Говорят, будто г-н обер-прокурор Цвейфель заявил еще, что в течение недели покончит в Кёльне на Рейне с 19 марта, с клубами, со свободой печати и со всеми другими порождениями злополучного 1848 года. Г-н Цвейфель не принадлежит к числу скептиков!

Разве г-н Цвейфель не объединяет в своем лице исполнительную власть с законодательной? Быть может, лавры обер-прокурора должны прикрыть грехи народного представителя? Мы просмотрим еще раз наши излюбленные стенографические отчеты и дадим читателям полную картину деятельности народного представителя и обер-прокурора Цвейфеля.

Таковы, следовательно, дела министерства дела, министерства левого центра, министерства, являющегося переходом к старо-дворянскому, старо-бюрократическому, старо-прусскому министерству.
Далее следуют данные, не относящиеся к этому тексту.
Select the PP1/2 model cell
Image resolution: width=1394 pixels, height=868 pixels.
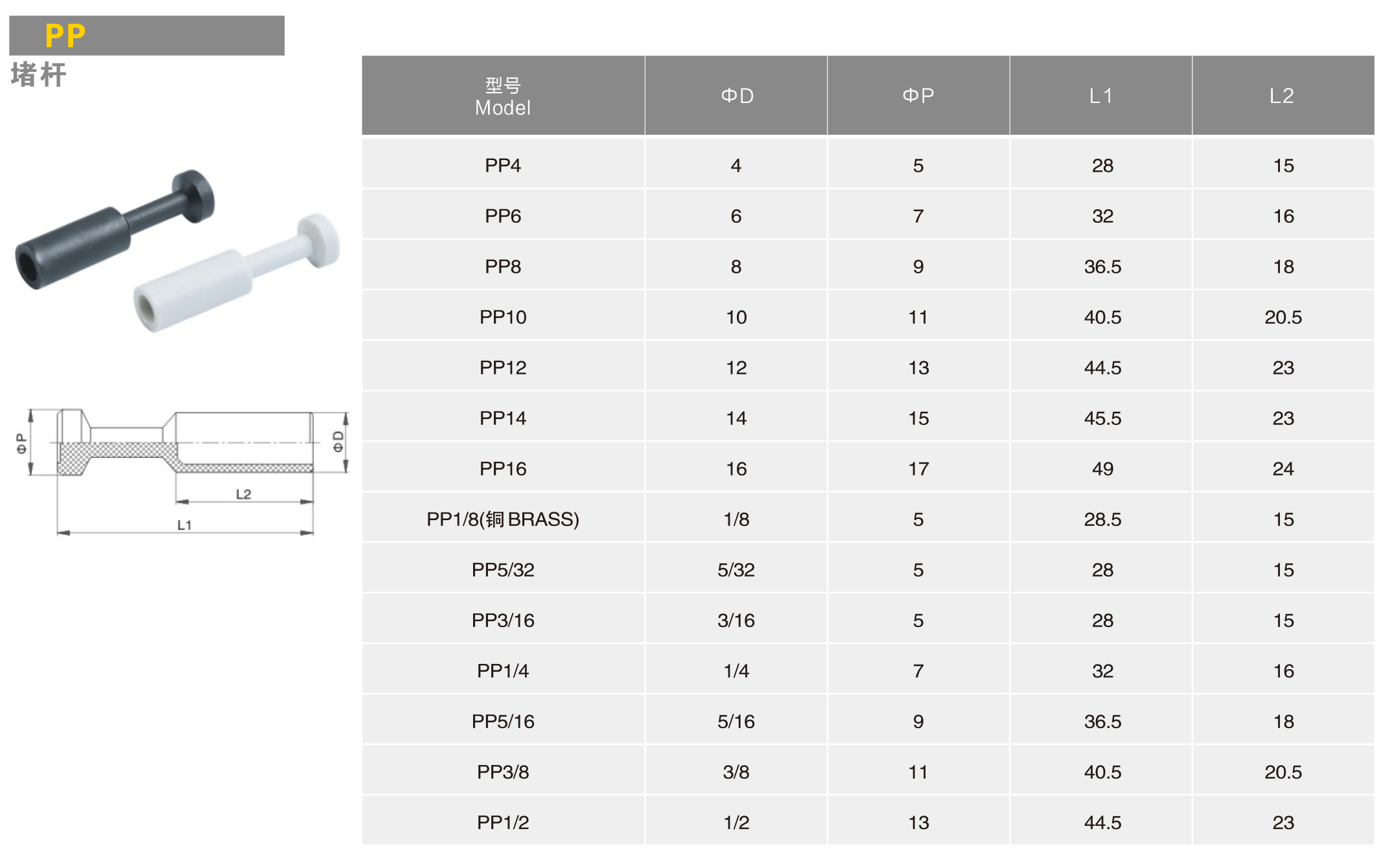[503, 822]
Как только г-н Ганземан сыграет свою переходную роль, он получит отставку.

Левая в Берлине должна, однако, уразуметь, что старая власть может спокойно дозволить ей одерживать маленькие парламентские победы и составлять большие конституционные проекты, лишь бы самой тем временем завладеть всеми действительно решающими позициями. Она смело может признавать революцию 19 марта в палате, если только вне палаты эта революция будет разоружена.

В одно прекрасное утро левая, возможно, убедится, что ее парламентская победа совпадает с ее действительным поражением. Быть может, развитие Германии и нуждается в подобных контрастах.

Министерство дела признает революцию в принципе для того, чтобы на практике осуществлять контрреволюцию.

Написано 4 июля 1848 г.

Печатается по тексту газеты

Напечатанo в «Neue Rheinische Zeitung» № 35, 5 июля 1848 г.